Task requirements: Retype all of the lines below with no changes.

Material shown:
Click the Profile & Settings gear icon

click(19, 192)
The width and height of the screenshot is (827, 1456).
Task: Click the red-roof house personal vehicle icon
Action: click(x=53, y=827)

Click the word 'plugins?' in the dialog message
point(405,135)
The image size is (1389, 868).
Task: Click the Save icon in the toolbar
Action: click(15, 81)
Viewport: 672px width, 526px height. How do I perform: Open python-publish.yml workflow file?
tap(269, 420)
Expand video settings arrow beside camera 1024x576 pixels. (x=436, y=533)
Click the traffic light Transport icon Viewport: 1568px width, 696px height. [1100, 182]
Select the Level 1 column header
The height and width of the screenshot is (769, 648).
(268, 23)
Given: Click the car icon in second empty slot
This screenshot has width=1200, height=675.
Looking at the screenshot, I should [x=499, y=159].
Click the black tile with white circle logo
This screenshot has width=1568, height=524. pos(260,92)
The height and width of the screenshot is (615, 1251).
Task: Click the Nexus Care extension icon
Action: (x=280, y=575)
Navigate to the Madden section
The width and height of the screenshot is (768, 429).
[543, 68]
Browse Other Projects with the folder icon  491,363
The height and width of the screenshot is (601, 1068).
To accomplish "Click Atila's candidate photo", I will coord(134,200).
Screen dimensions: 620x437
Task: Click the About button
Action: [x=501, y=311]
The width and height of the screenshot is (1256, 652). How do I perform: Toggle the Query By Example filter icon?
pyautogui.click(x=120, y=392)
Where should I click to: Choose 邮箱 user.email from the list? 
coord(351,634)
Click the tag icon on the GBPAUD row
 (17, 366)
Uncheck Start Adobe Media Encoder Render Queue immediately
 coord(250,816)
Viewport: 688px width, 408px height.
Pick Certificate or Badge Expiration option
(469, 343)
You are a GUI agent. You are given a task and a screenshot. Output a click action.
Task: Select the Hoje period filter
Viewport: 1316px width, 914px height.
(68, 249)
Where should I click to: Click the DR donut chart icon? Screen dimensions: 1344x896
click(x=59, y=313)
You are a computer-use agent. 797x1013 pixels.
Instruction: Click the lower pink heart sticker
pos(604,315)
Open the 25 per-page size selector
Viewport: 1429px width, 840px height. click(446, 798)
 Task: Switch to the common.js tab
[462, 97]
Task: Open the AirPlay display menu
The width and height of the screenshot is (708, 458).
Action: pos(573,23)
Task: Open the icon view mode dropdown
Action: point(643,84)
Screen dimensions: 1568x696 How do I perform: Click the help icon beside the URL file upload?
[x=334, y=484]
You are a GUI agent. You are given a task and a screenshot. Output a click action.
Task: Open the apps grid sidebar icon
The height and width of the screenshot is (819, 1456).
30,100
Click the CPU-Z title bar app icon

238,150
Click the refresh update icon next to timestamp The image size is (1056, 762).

Written reply:
Click the Profile & Settings gear icon

click(19, 192)
The width and height of the screenshot is (827, 1456).
Task: Click the red-roof house personal vehicle icon
Action: click(x=53, y=827)

Click the word 'plugins?' in the dialog message
point(405,135)
The image size is (1389, 868).
Task: Click the Save icon in the toolbar
Action: click(15, 81)
Viewport: 672px width, 526px height. How do I perform: Open python-publish.yml workflow file?
tap(269, 420)
Expand video settings arrow beside camera 1024x576 pixels. (x=436, y=533)
Click the traffic light Transport icon Viewport: 1568px width, 696px height. [1100, 182]
Select the Level 1 column header
The height and width of the screenshot is (769, 648).
(268, 23)
Given: Click the car icon in second empty slot
This screenshot has width=1200, height=675.
Looking at the screenshot, I should [x=499, y=159].
Click the black tile with white circle logo
This screenshot has width=1568, height=524. pos(260,92)
The height and width of the screenshot is (615, 1251).
Task: Click the Nexus Care extension icon
Action: (x=280, y=575)
Navigate to the Madden section
The width and height of the screenshot is (768, 429).
[543, 68]
Browse Other Projects with the folder icon  491,363
The height and width of the screenshot is (601, 1068).
To accomplish "Click Atila's candidate photo", I will coord(134,200).
Screen dimensions: 620x437
Task: Click the About button
Action: [x=501, y=311]
The width and height of the screenshot is (1256, 652). How do I perform: Toggle the Query By Example filter icon?
pyautogui.click(x=120, y=392)
Where should I click to: Choose 邮箱 user.email from the list? 
coord(351,634)
Click the tag icon on the GBPAUD row
 (17, 366)
Uncheck Start Adobe Media Encoder Render Queue immediately
 coord(250,816)
Viewport: 688px width, 408px height.
Pick Certificate or Badge Expiration option
(469, 343)
You are a GUI agent. You are given a task and a screenshot. Output a click action.
Task: Select the Hoje period filter
Viewport: 1316px width, 914px height.
(68, 249)
Where should I click to: Click the DR donut chart icon? Screen dimensions: 1344x896
click(x=59, y=313)
You are a computer-use agent. 797x1013 pixels.
Instruction: Click the lower pink heart sticker
pos(604,315)
Open the 25 per-page size selector
Viewport: 1429px width, 840px height. click(446, 798)
 Task: Switch to the common.js tab
[462, 97]
Task: Open the AirPlay display menu
The width and height of the screenshot is (708, 458).
Action: pos(573,23)
Task: Open the icon view mode dropdown
Action: point(643,84)
Screen dimensions: 1568x696 How do I perform: Click the help icon beside the URL file upload?
[x=334, y=484]
You are a GUI agent. You are given a task and a screenshot. Output a click action.
Task: Open the apps grid sidebar icon
The height and width of the screenshot is (819, 1456).
30,100
Click the CPU-Z title bar app icon

238,150
Click the refresh update icon next to timestamp The image size is (1056, 762).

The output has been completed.